A new mouse model developed by Harvard Medical School researchers and reported in the October 30 Neuron may allow scientists for the first time to spotlight two key proteins in a living animal and see how they contribute to the neuronal death and atrophy found in neurodegenerative diseases. The two proteins are dubbed p25 and cyclin-dependent kinase 5 (Cdk5).
“This is an excellent animal model for any therapeutic approach toward p25 and its link to Alzheimer’s and similar neurodegenerative diseases,” says Li-Huei Tsai, HMS professor of pathology and Howard Hughes Medical Institute associate investigator, the study’s lead author. “We know that p25 causes neurodegeneration, and we want to figure out how that mechanism works.”
The new model is the latest in Cdk5 research from the lab of Li-Huei Tsai. Over the past nine years, Tsai and her colleagues have defined many of Cdk5’s functions and noted the role its usual regulator p35 plays in orienting neuronal migration and growth. Their latest challenge is deciphering how Cdk5 and the pernicious regulator p25 lead to neurodegenerative diseases.
The protein p25 is usually not found in healthy brains, but is formed when a stroke or another oxygen-restricting event cuts p35—a beneficial protein found in healthy brains—to form p25, starting a domino effect that leads to neuronal death and malformation. Once present, p25 activates Cdk5 and alters its normally constructive behavior to kill neurons. To make matters worse, p25 is longer-lived than p35, so it accumulates in the brain and continues to keep Cdk5 active. Overactive Cdk5 and accumulated p25 have been noted in the brain tissue of people with the neurodegenerative diseases Alzheimer’s and Niemann–Pick type C. But the lack of a mouse model prevented researchers from demonstrating in vivo the effects of Cdk5 and p25 in the brain.

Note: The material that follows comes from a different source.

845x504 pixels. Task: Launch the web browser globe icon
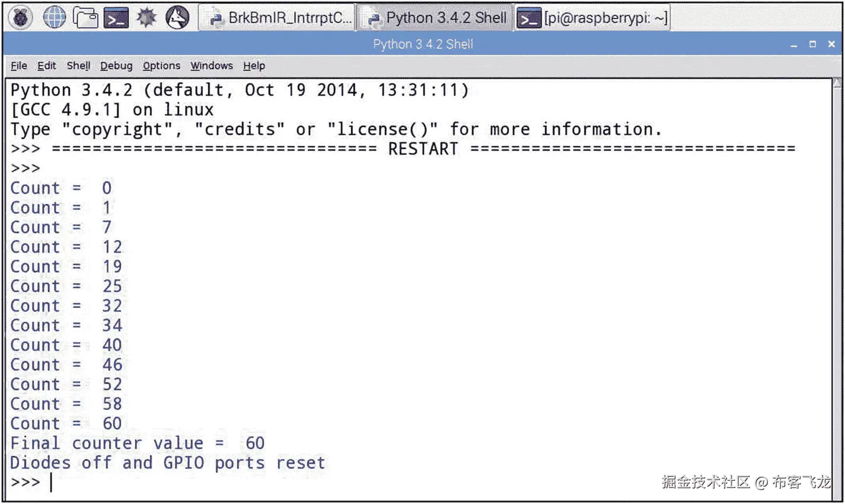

Tsai’s model exhibits the two characteristics researchers want to study: profound neuronal death and tau-associated degeneration. Some forms of the tau protein are associated with neurodegenerative diseases. In the model, Tsai turns on the production of p25 when the mice are mature. The mice were created with a gene that overproduces p25, but this gene is inhibited in the presence of the chemical doxycycline. The mice were conceived and raised for four to six weeks on doxycycline, which allowed their brains to develop normally. Once the mice were mature, Tsai turned on the p25 gene by removing doxycycline from their food.
Tsai’s model produces the results she expected. The mouse brains show a high accumulation of p25, substantial atrophy, progressive neuronal loss and tau pathology. After only 12 weeks of p25 exposure, the mouse brains were disintegrating, with a 40 percent decrease in neuronal density. By 30 weeks after p25 induction, the aggregation of tau proteins caused neurofibrillary tangles in the brain, a symptom of Alzheimer’s disease. The brains also showed neurodegeneration and neuronal cell death similar to earlier in vitro work.
Other labs have created mouse models that overproduce p25 throughout their lives, but these models fail to exhibit high brain cell p25 levels and neuronal death. Tsai explains that mice in these earlier models may have found a way to cope with the overexpression of toxic p25 during development, thereby lowering the accumulated p25 levels in their brains. These p25 levels may not have reached the threshold to induce the neuronal death and substantial tau pathology associated with aberrant p25. Without the high levels of accumulated p25 or evidence of neuronal death, these mice are not useful as models of neurodegeneration.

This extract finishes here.